By Eric Tarchoune, Managing Director, Dragonfly Group (China)

The competition for foreign companies in the fast-paced Chinese market remains high, even if there are sectoral differences. Companies continue to implement policies aimed at streamlining operational costs while also improving their agility to anticipate change or find effective ways to quickly react under volatile, uncertain, complex, and ambiguous circumstances.

The Covid-19 crisis has accelerated the agile transformation and change management within organizations. And for obvious reasons, HR practices have not been immune to the pandemic’s impacts.

Some recent examples of how HR practices have sped up include:

  • Acceleration of projects through digitization and data management practices
  • Increase in video conferencing due to limitations in mobility (strict containment policies in different cities and provinces, closed borders and difficulties in obtaining visas)
  • Increase in use of online tools of communications due to the overall anxiety among employees to avoid personal contact to protect themselves and their families
  • Use of psycho-social support to facilitate the passage of a sensitive period

The global spread of the pandemic has brought intercontinental travel to a halt. Therefore, communications between head offices and their Chinese subsidiaries have become increasingly virtual, which has also led to common feelings of “virtual fatigue”. The head offices have also reduced their staff due to smart working. Unlike the sluggish working style sometimes found in developed countries, Chinese subsidiaries are highly interested in the evolution of the corporate activities in their head offices and try to stay connected with a 360-degree view of all corporate activities abroad.

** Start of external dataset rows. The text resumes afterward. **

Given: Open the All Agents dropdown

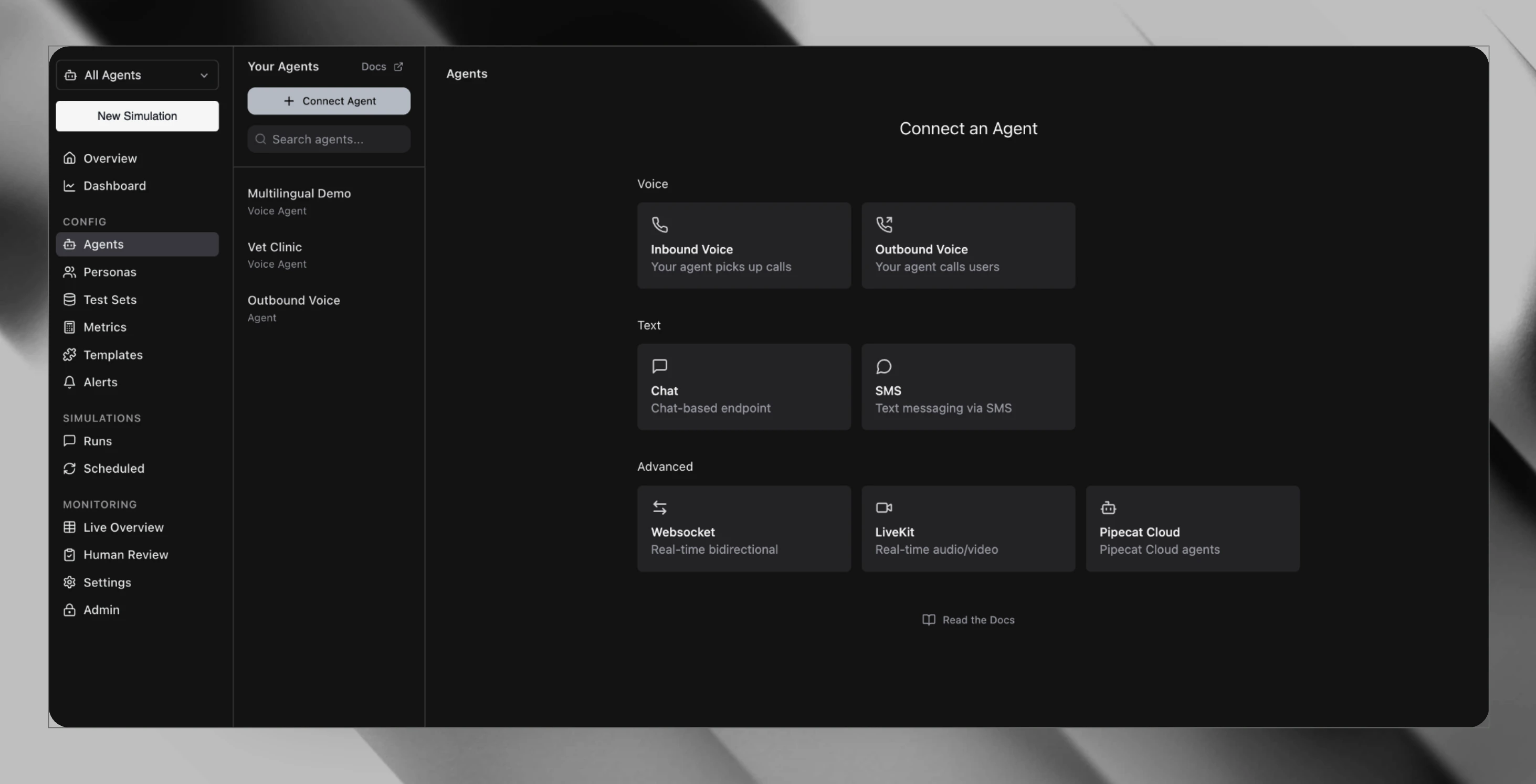Looking at the screenshot, I should (x=136, y=75).

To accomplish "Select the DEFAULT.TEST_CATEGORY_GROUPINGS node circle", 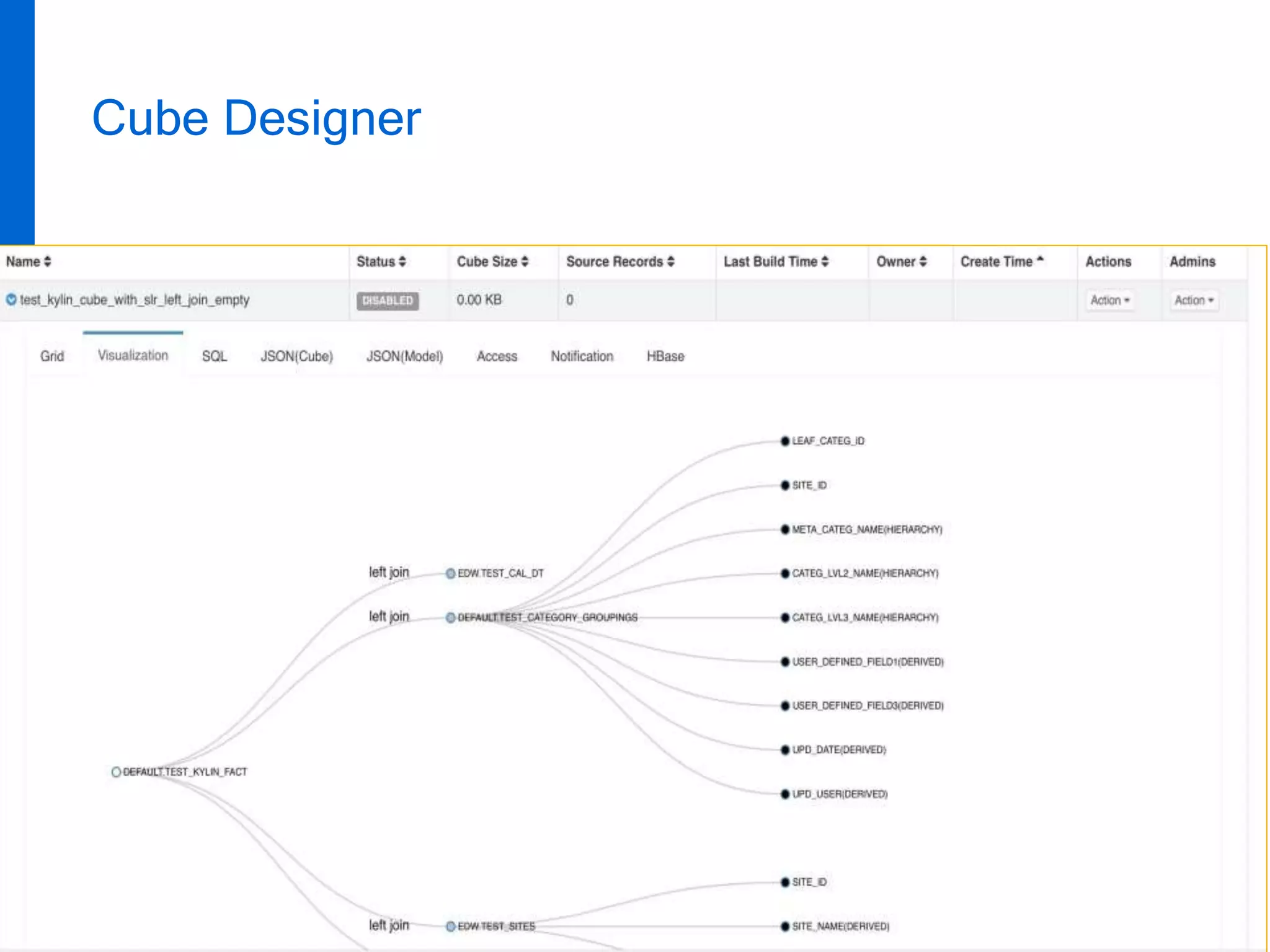I will 451,617.
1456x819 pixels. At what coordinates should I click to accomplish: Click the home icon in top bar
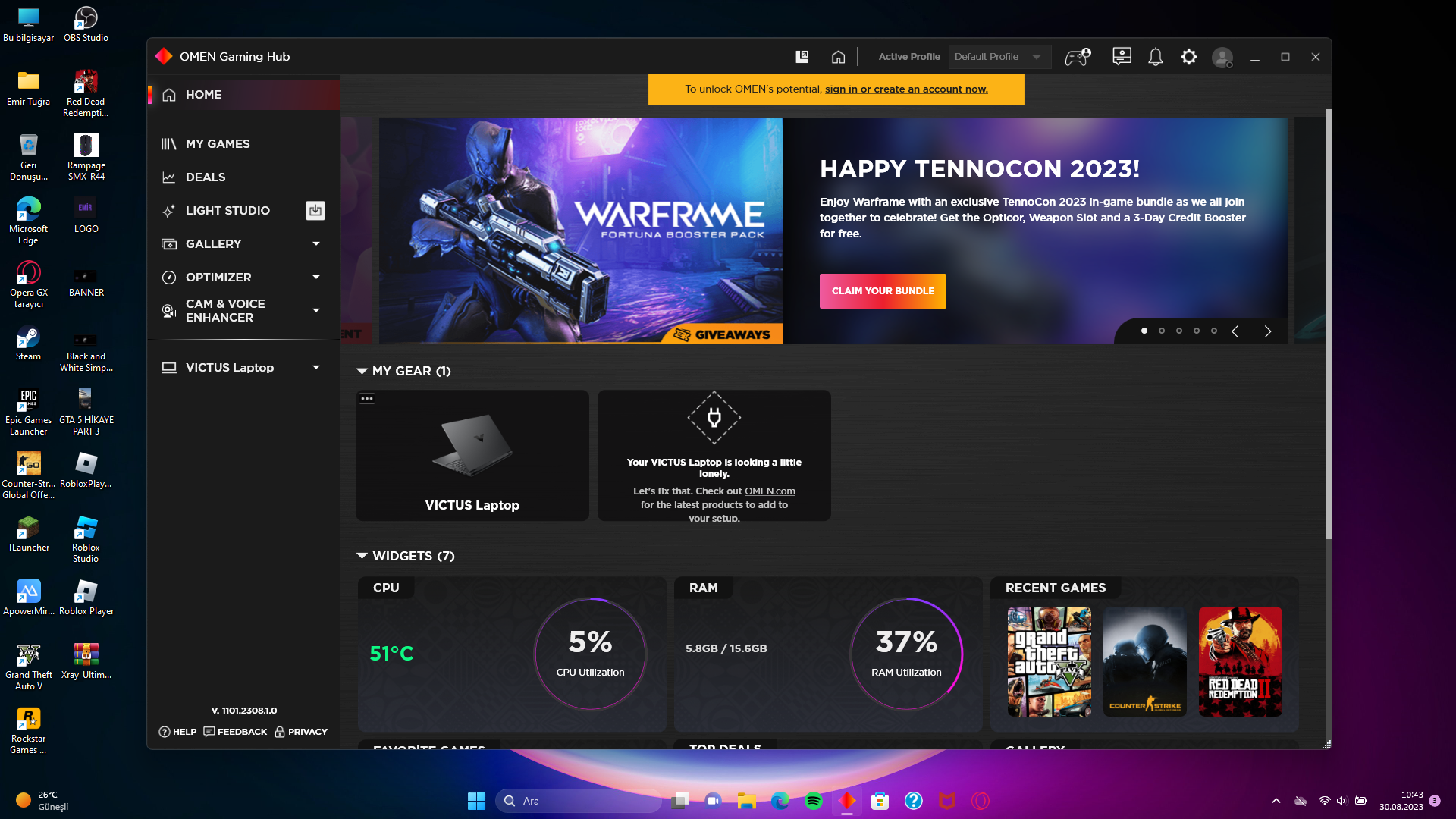click(x=838, y=57)
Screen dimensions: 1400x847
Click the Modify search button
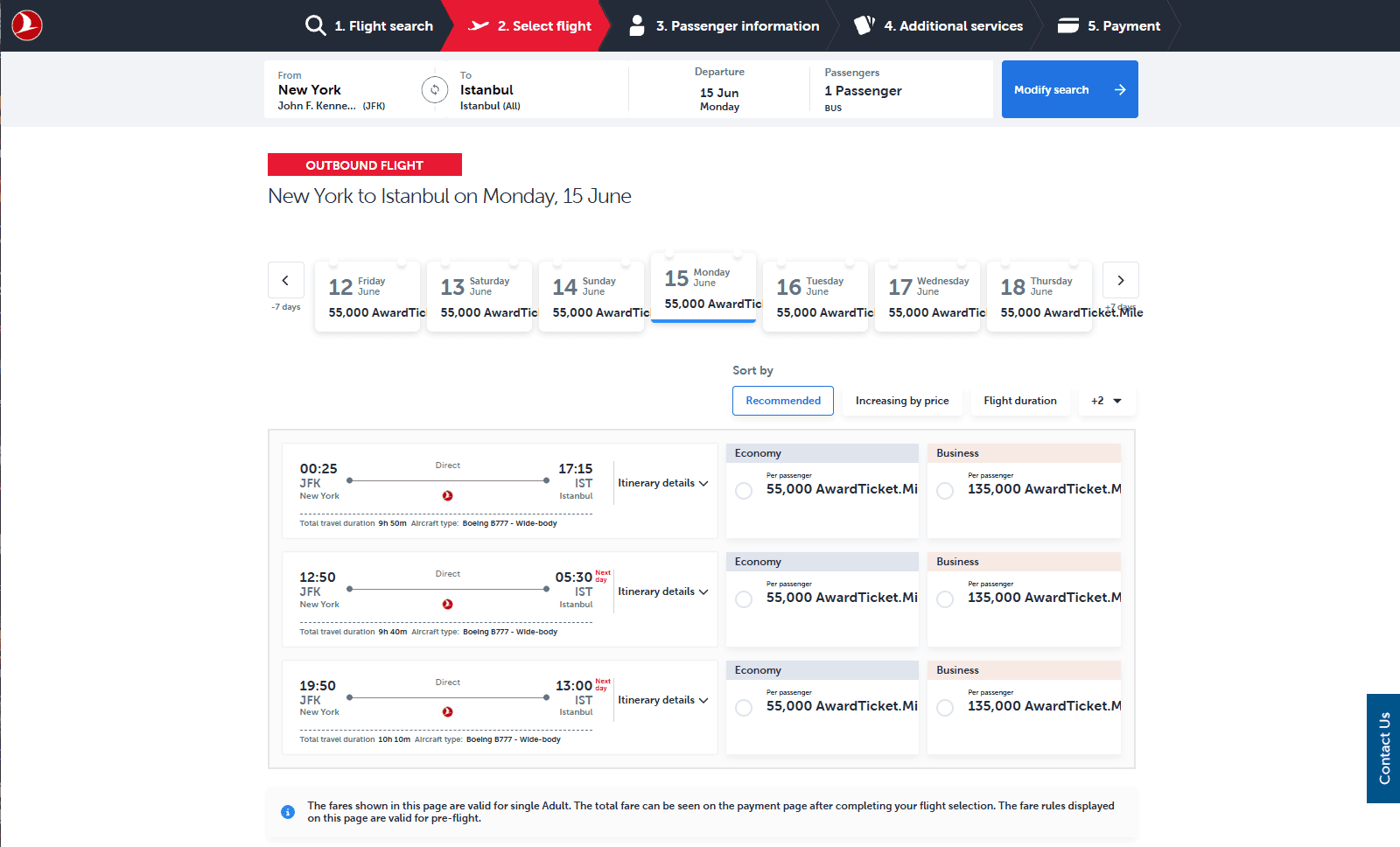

One of the effects of this decoupling between China and the West is the amplification of the Sinicization of certain practices (innovation, products, communication subsequently validated by the head office).

Due to the pandemic, there has also been a clear transition in the management style and the relationships between the head office and the Chinese subsidiaries. A new style of operating – that is- a transition from “command & control” mode to “impact & influence” mode, with a certain form of “accentuated autonomy” of the Chinese subsidiary.

In terms of recruitment and talent management, we are seeing a decrease in the number of foreign workers from OECD countries in China (in this respect, the results of the census conducted locally at the end of 2020 is an interesting reference). Several factors, notably human and cultural, can explain this closure trend of the Chinese borders for several months (from the end of March to the end of August 2020) to foreign residents traveling outside China, they include:

  • “Cultural fatigue” among some Westerners
  • The possibility for relocation of better-trained talents compared to the past, especially in the relationship with the outside world (mastery of languages, cultural codes of their foreign employers  etc.)

We hope that the recent start of vaccination campaigns in China and globally will help to ease the travel of business people in and out of China. Only time will tell.